Mientras tanto, el transporte eléctrico depende de baterías, para cuya fabricación se necesita de litio y de otros metales raros. En un artículo reciente, Ricardo Hausmann, ex economista en jefe del BID, expresa su preocupación por la dependencia del proceso de decarbonización en este mineral cuyas reservas principales se encuentran en Argentina, Bolivia y Chile. Otra limitante es que el transporte y la maquinaria pesada no pueden ser propulsados directamente con energía eléctrica, ya que requerirían de enormes baterías. Es allí donde entra a jugar el hidrógeno verde, gas que resulta de transformar agua mediante la aplicación de electrólisis, y que puede utilizarse en motores a combustión.

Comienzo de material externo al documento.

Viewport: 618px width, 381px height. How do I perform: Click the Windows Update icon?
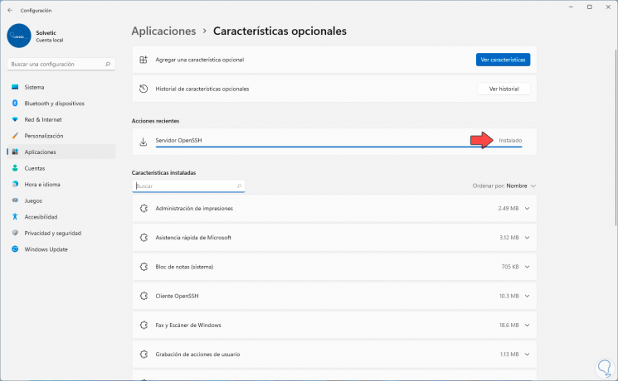14,249
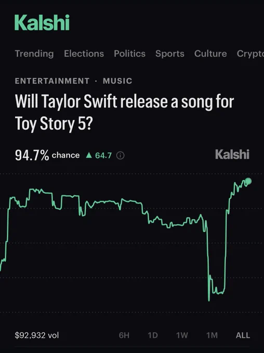
Task: Select the Culture tab
Action: click(x=210, y=53)
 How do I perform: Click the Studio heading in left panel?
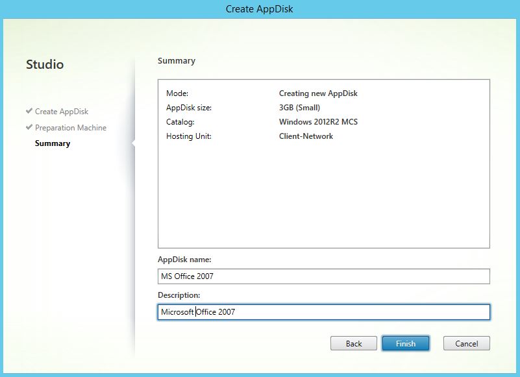coord(45,64)
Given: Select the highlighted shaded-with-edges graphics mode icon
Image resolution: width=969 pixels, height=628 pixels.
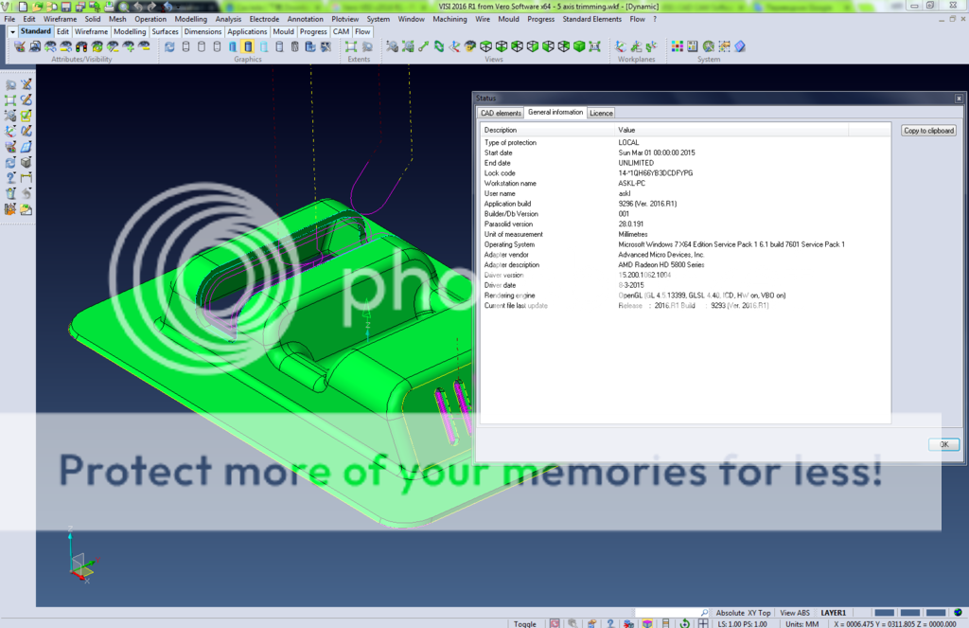Looking at the screenshot, I should (248, 45).
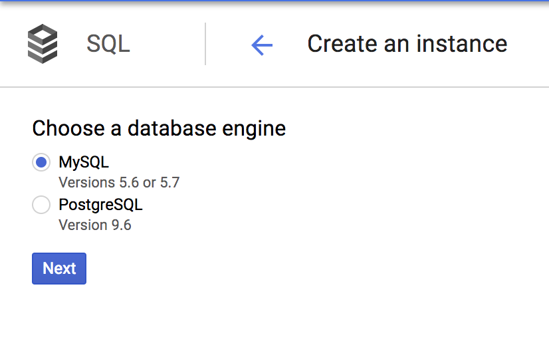Click the MySQL label text

[x=84, y=162]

De lo anterior resulta que, si en el pasado el mundo dependía mayormente del crudo producido en Medio Oriente, con las nuevas tecnologías el transporte pasará a ser más dependiente de recursos como el agua y el litio, que al igual que el petróleo, se encuentran desigualmente distribuidos.
El hecho que el Cono Sur goce de importantes reservas de agua dulce, gas natural, litio y alimentos nos permite anticipar buenas oportunidades para la región. Pero en contrapartida, esto también atraerá fuerzas y poderes a las cuales nuestras estructuras políticas y económicas están poco habituadas. La pobre negociación que el Estado uruguayo llevó adelante con la multinacional finlandesa para la construcción de su segunda planta de celulosa sirve de botón de muestra de lo que puede ocurrir con nuestros recursos si no nos preparamos adecuadamente.
La necesidad de contar con instituciones fuertes para proteger estos recursos es un motivo más para convocar al Consejo de Economía Nacional. Del mismo modo, la región tiene la obligación de revitalizar al Mercosur como instancia de cooperación y de negociación colectiva que permita proteger adecuadamente la explotación de los mismos en función de los intereses nacionales. Lo que el sistema político no se puede permitir es caer en la omisión de dejar la decisión de comprometer estos recursos estratégicos en manos de elites seudotecnocráticas y globalistas, fácilmente controlables por esos bucaneros neocolonialistas inspirados en Cecil Rhodes.